→ Source information:

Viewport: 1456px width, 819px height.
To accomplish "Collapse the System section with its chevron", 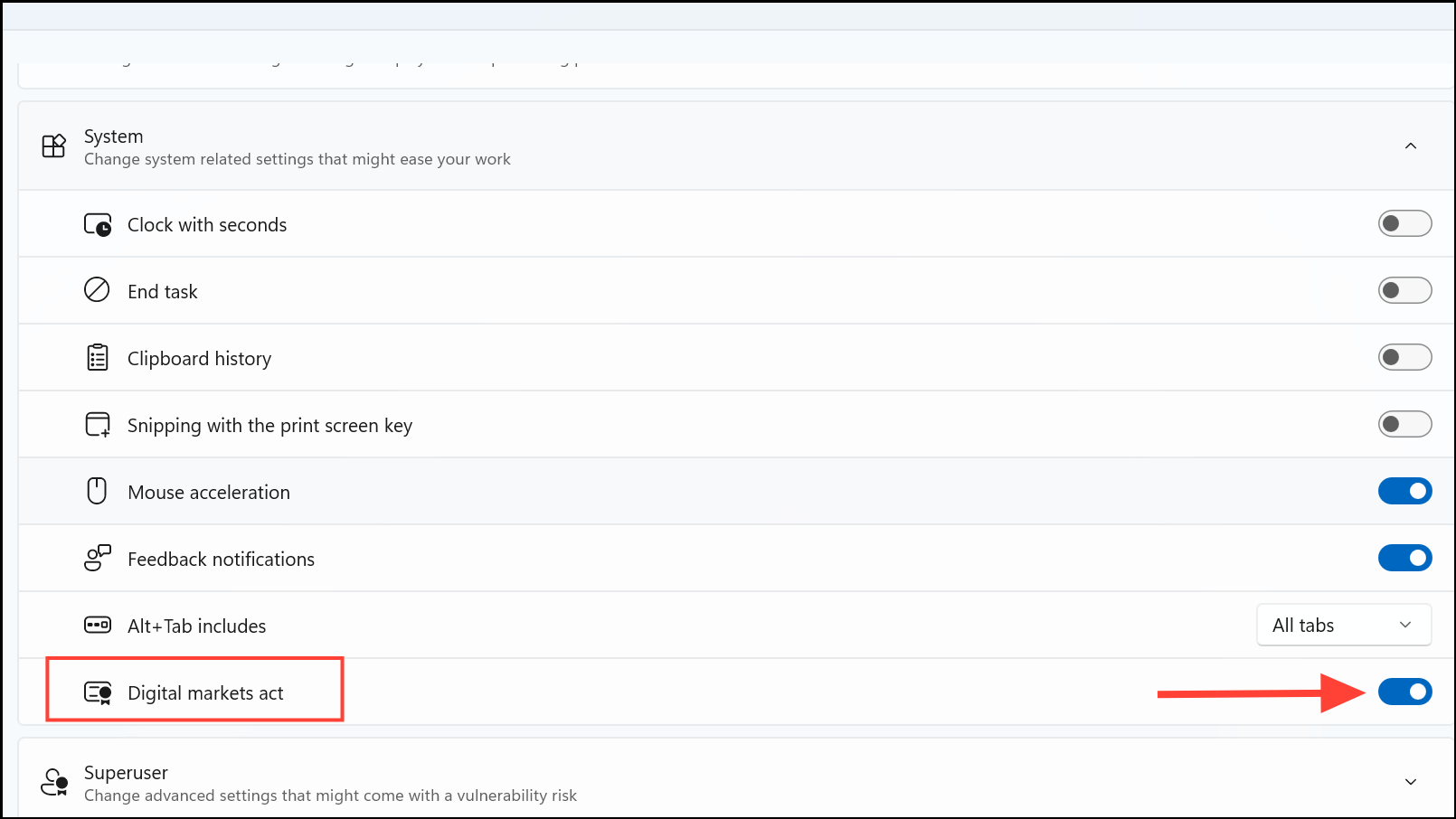I will [1411, 146].
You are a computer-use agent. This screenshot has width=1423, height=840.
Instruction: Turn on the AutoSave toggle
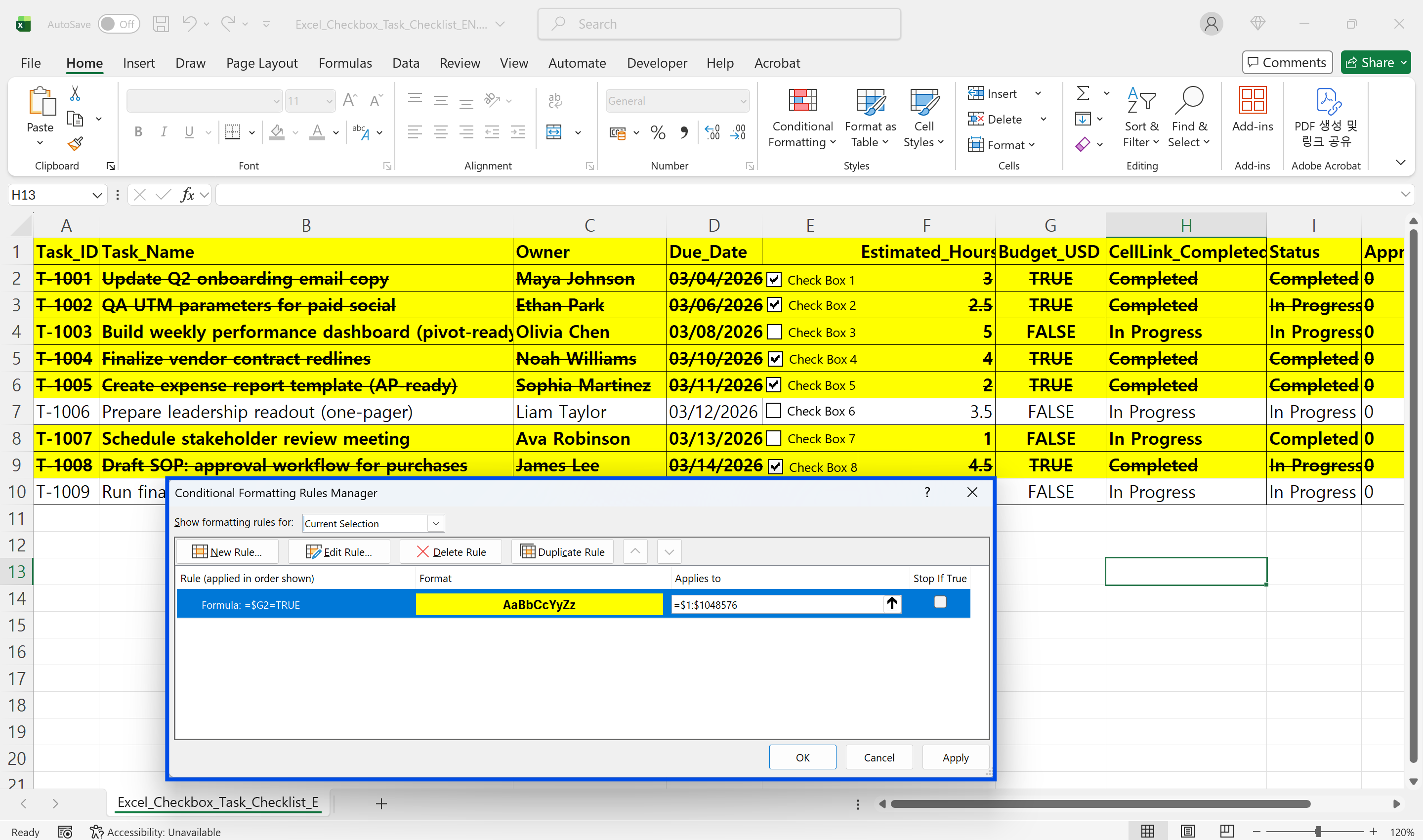(x=119, y=24)
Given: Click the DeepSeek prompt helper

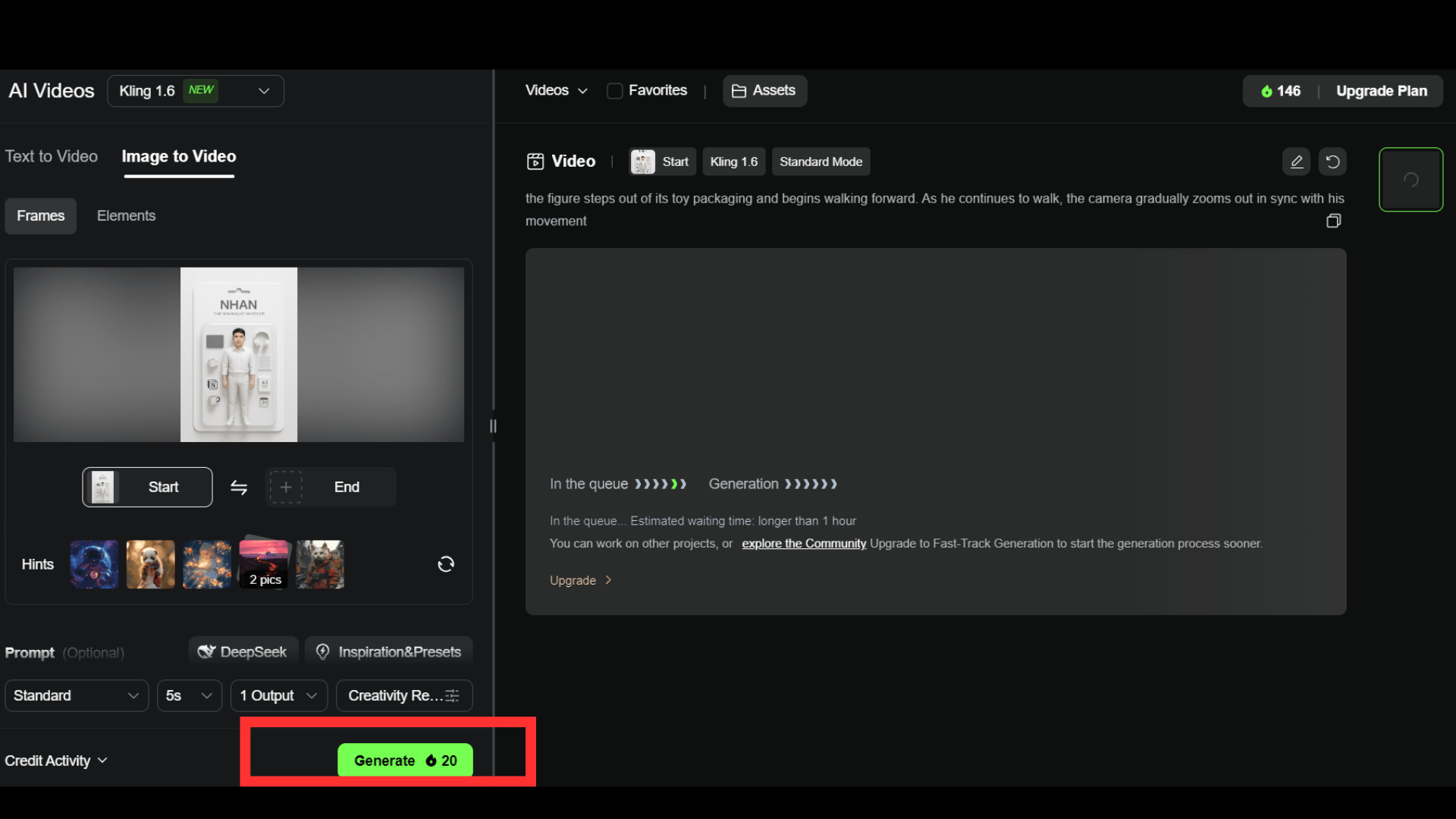Looking at the screenshot, I should [243, 652].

→ Exercise goal: When you reach the line containing "Instruction: Turn on the AutoSave toggle" in the listing above, reproduce it and every line after it through the last, exactly; omit the pictures.

→ Finished task:
Instruction: Turn on the AutoSave toggle
(x=119, y=24)
Given: Click the DeepSeek prompt helper

Looking at the screenshot, I should [243, 652].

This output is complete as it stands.